Extract to read
┌────────
Glossary terms: SOA, composite application, service-oriented, lookup tool
Sitting at the precipice of this mountainous change is the Chief Architect, an emerging executive role in corporations tasked with bridging the gap between IT and business management. The Chief Architect is a trusted resource to both executives and technologists, championing IT innovation for increased business responsiveness and profitability.
The common perception is that the Architect is an academician focused exclusively on standards and best practices, far removed from the opportunities and challenges of marrying IT with the business. A new type of Chief Architect is emerging. Major enterprises are leveraging Chief Architects because they need someone who understands how technology affects business. As Chief Architects look for ways to simplify and maximize the benefits of increasingly complex enterprise environments, solutions that marry near-term technology "demands" with long-term architecture and design "needs" will be held at a premium. Chief Architects know that only well-designed enterprise architectures can aggregate these needs in a cost-effective, elegant and scaleable fashion.
└────────
Tasks to complete
[A] Update the part of the piece on the Chief Architect that opens with the words containing "Glossary terms: SOA, composite" and closes with "responsiveness and profitability.", changing "technologists" to "engineers".
[B] Write what comes next in the piece on the Chief Architect, beginning after its final sentence.
The lines after this piece are separate material.

Data extract
┌────────
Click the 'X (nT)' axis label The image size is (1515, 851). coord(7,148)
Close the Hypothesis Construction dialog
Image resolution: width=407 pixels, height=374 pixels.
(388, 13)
└────────
Results in order
[A]
Glossary terms: SOA, composite application, service-oriented, lookup tool
Sitting at the precipice of this mountainous change is the Chief Architect, an emerging executive role in corporations tasked with bridging the gap between IT and business management. The Chief Architect is a trusted resource to both executives and engineers, championing IT innovation for increased business responsiveness and profitability.

[B]
Following are three examples from Global 100 enterprises that demonstrate how the new Chief Architect is driving innovation with enterprise SOA:
Top 5 Wall Street bank: The Chief Architect designed and built an SOA-based risk management application that achieved a previously unreachable goal: tying together far-flung backend data sources of credit risk and fraud into a single composite application which is then easily reused across many consuming applications such as new account systems and monitoring systems. The solution addressed a major regulatory compliance concern and lowered overall corporate financial risk. The solution is well realized technically, but what is interesting is how the Chief Architect got it into production. The line of business application owner balked at accepting this project without first investigating alternatives, especially those that revolved around the vendors and technology he was familiar with. For the Chief Architect, SOA was the only approach that could realize the short-term line of business needs and long-term enterprise-wide reuse. The Chief Architect had one more thing the mandate of the CIO, and the budget influence to realize the project. The project went into production, and is exceeding line of business expectations.
Fortune 50 consumer electronics: This Chief Architect's challenge was to drive reuse of core services (search, customer data) across autonomous operating divisions that do not typically interoperate. The challenge was technically straightforward but politically challenging. Instead of over-architecting systems and infrastructure, and dictating standards and practices, the Chief Architect focused on driving a culture of sharing by sponsoring technology summits, building a basic SOA infrastructure and offering a set of utilities that would allow developers across operating units to test, deploy and begin to benefit from shared services. The result brought unexpectedly large reuse, and began to change the focus from "application developers" to "service providers and consumers."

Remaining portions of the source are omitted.